Lorsque je rencontre Todd pour la seconde fois, Linda m'a largué depuis quelques semaines, six je crois. Linda est le dernier vagin que j'ai connu. Le premier aussi. Je suis le premier pénis qu'elle a connu. Pas le dernier. Cela fait mal dans la chair ; plus haut que l'entrejambe. Linda c'est dans mes souvenirs et dans les siens mon petit hamster doré. Mon castor d'amour. Dans mes souvenirs, dans les siens, nulle part ailleurs. C'est cette lumière douce, diffuse, d'une après-midi de fin d'été, avec le bleu de l'eau dans ses cheveux. Ce métal précieux. Ma chemise pastelle. Je cherche dans ce soleil, contraire à la nuit, contraire à la longue soirée qu'est devenue ma vie, Linda, qui n'est plus Linda, qui n'est pas tout à fait l'idée de Linda et l'exutoire. Elle n'est pas là, ou plutôt plus, absente mystérieuse d'un mythe qu'il me faut quitter. Je rassemble mes affaires lentement, inspecte encore d'un regard humide la pièce autrefois sacrée. Il reste ici ou là des minons de poussière, des piles de souvenirs. J'en trie quelques uns, peut-être veux en emporter avant que la pluie ne les balaie, disperse, anéantisse – cette chambre est sans plafond. L'eau est le renouveau. La lumière le mensonge.

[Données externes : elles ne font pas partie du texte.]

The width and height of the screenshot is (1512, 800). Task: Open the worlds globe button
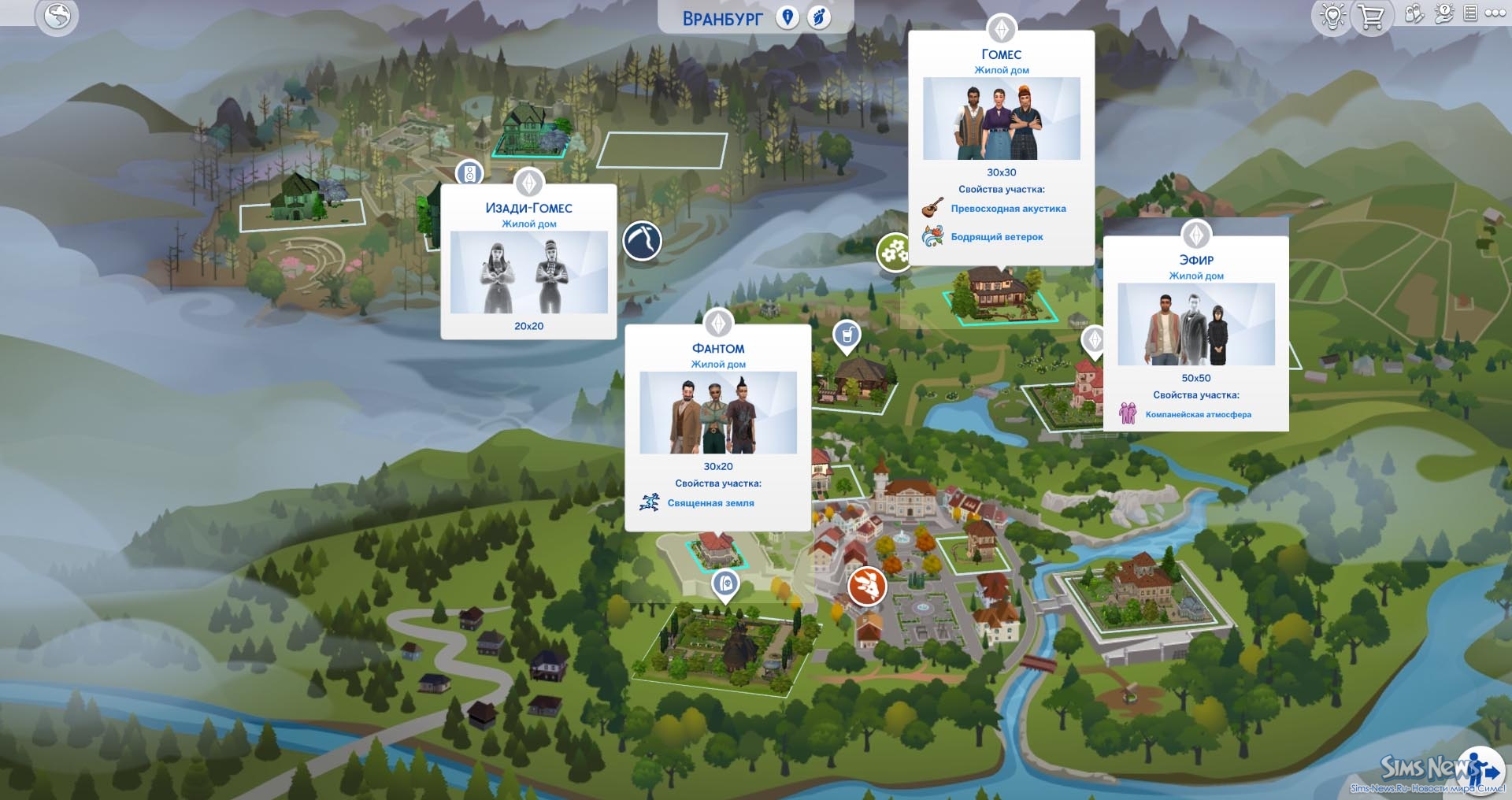pyautogui.click(x=57, y=16)
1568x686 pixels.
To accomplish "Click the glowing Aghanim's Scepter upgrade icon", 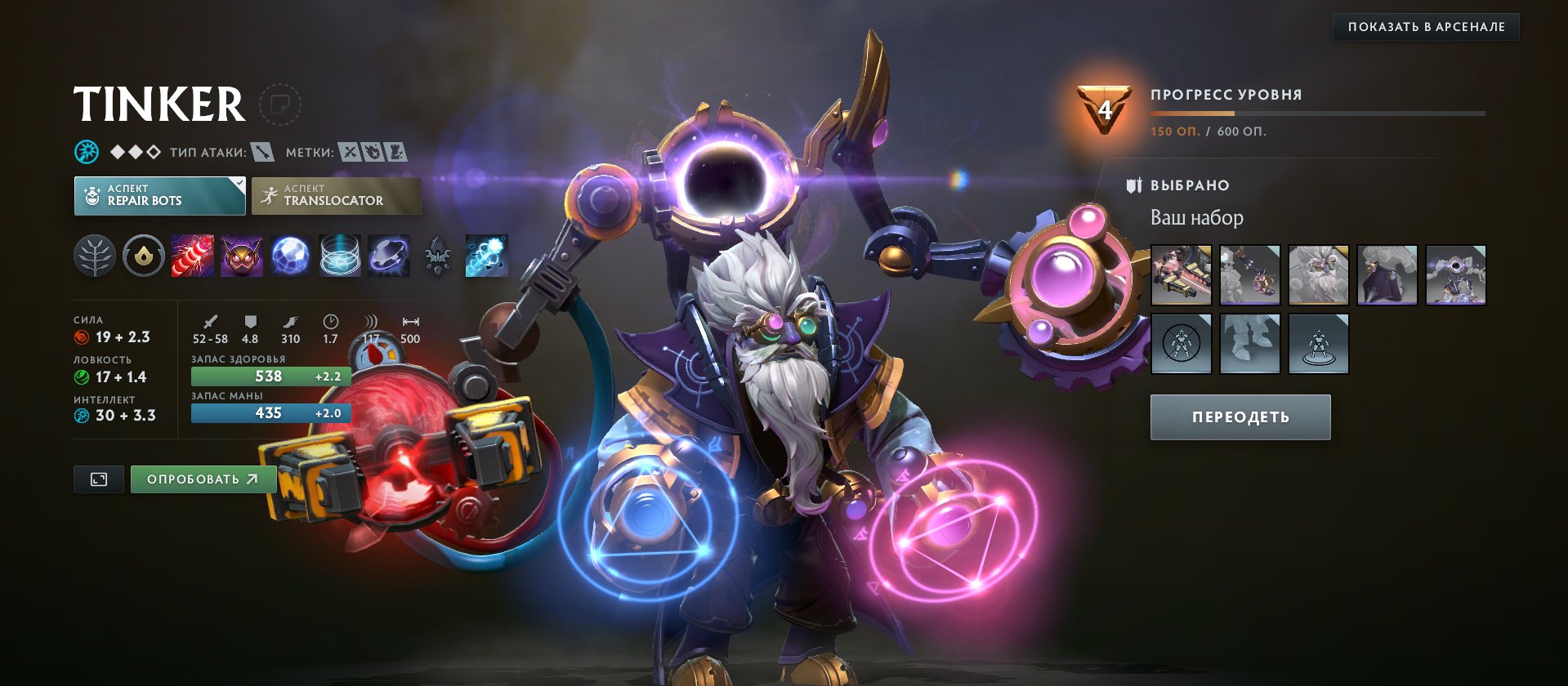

Aveuglé, je frotte mes yeux ; je sens ce gravier très fin, ce sable usé qui a fuit son récipient, mordu à l'os, gratter leur surface mouillée, les assécher enfin. Aveuglé d'être aveuglé, je pense. Puis j'allume une Pall Mall bleue. Le bord de lac est désert. Le banc sous mon dos est dur. Dur comme le deuil ; mais rouge, rouge comme la masse déformée de son tampon qu'elle agite, talisman, au-dessus de la forêt de mon torse, et duquel les gouttes écarlates tombent. Dans ce rêve éveillé jamais le sang ne rencontre ma peau, ne dégouline sur l'émail de la baignoire. Je prends une bouffée, la recrache consciencieusement. Quel grand exorcisme. Dans ce rêve éveillé mon sexe n'a pas trouvé le sien dans ce chalet, ni dans celui-là ; dans le réel j'ai manqué le but à Montreux-Territet.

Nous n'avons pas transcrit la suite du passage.